• [Provided information]:
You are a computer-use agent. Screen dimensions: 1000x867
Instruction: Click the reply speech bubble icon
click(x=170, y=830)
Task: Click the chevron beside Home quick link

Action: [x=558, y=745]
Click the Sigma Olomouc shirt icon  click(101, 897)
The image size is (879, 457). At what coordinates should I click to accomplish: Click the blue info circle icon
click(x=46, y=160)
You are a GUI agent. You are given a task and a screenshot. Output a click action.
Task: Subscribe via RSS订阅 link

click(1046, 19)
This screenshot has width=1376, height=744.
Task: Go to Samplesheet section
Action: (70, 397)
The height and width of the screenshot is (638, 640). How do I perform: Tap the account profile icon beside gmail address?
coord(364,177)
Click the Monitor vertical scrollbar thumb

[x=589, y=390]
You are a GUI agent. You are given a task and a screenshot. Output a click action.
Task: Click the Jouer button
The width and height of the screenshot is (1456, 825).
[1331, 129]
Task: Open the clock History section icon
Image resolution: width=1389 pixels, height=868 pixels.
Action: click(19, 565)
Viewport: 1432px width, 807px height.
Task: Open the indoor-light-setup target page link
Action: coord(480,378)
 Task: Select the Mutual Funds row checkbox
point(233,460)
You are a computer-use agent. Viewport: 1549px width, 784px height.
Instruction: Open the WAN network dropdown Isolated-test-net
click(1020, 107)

• [Description of the task]:
Make an exact copy of the lines running from the one with "You are a computer-use agent. Viewport: 1549px" to the last line of the listing, including both ends.

• [Result of the exercise]:
You are a computer-use agent. Viewport: 1549px width, 784px height.
Instruction: Open the WAN network dropdown Isolated-test-net
click(1020, 107)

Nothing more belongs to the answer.